Retrowave opened this issue on Jan 31, 2020 ยท 14 posts
Retrowave posted Fri, 31 January 2020 at 5:58 PM
Sorry Lobo, I could have worded my post a little better. Blender will always support nVidia, regardless if it being proprietary, but what I meant was that AMD have designed their cores to be better utilised through open software implementations like OpenCL and Vulcan, and they have done so to crush the monopoly that nVidia currently have with their proprietary GPU based CUDA. Bear in mind I'm talking about AMD's tactics, not Blender's. AMD will do everything they can to hurt nVidia, and by supporting open source, they are using the same successful formula at bringing the competition down, as Blender is doing.
The reason AMD made a smart move is because their API is open, and any program developer can incorporate AMD's ProRender GPU rendering into their product, it's not just for Blender. And here's the thing, the AMD tech will be more desirable to a developer than implementing CUDA, because unlike CUDA, it is not restricted to customers with nVidia cards. Basically, AMD have turned the table so that nVidia's proprietary model shoots themselves in the foot. And just to make it hurt a little harder, AMD hardware is designed from the ground up to perform better using these open standards, whereas nVidia hardware is not, nVidia is optimised for closed-source CUDA. That's one of the major differences in the design of AMD hardware and it's GPU cores compared to CUDA cores.
This is why, for some years now, AMD have been an active sponsor and supporter of Blender, and the Blender development team have worked closely with with AMD to get ProRender working. This is why when you said that the RX580 isn't supported, I thought what the hell, how on earth can that be when AMD are pretty much in bed together with Blender these days, and it was a top recommended card for Blender.

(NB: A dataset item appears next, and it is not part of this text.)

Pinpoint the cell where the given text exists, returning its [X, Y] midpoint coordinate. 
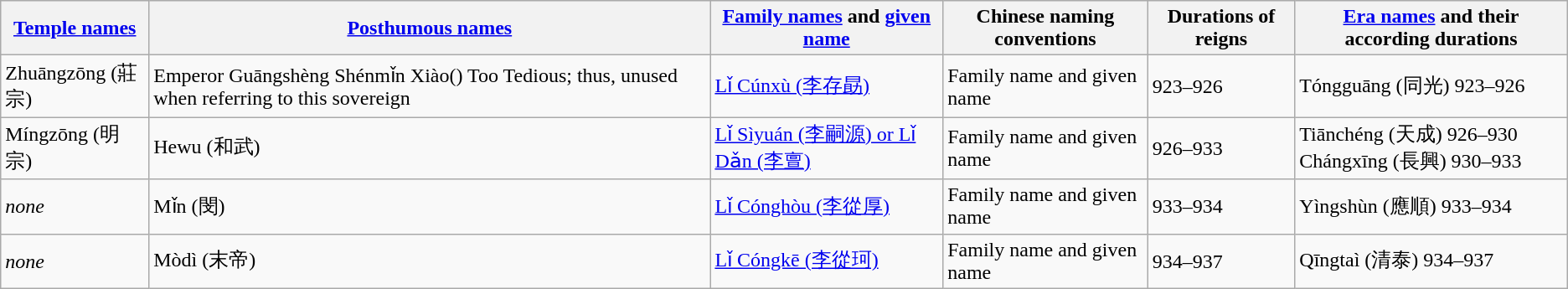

My apologies though, I completely forgot that it was due to ProRender that made it a suitable card. I just assumed it rendered on the GPU using Cycles, so I didn't make the connection when I read about it. I'm well-pleased I'll be keeping this card though, especially as I will be using Linux as my OS, cause that's another reason I basically went with AMD everything (safe and secure open drivers etc).
Anyway, I'll let you know how it goes but it might not be for a few weeks yet. I'm not sure how developed it is, and I'm reading different opinions on how it compares to Cycles at this stage, but it's open source, developed by AMD and has Blender behind it, so it's here to stay and that's the main thing, and it ought to develop pretty damn quick with those two behind it.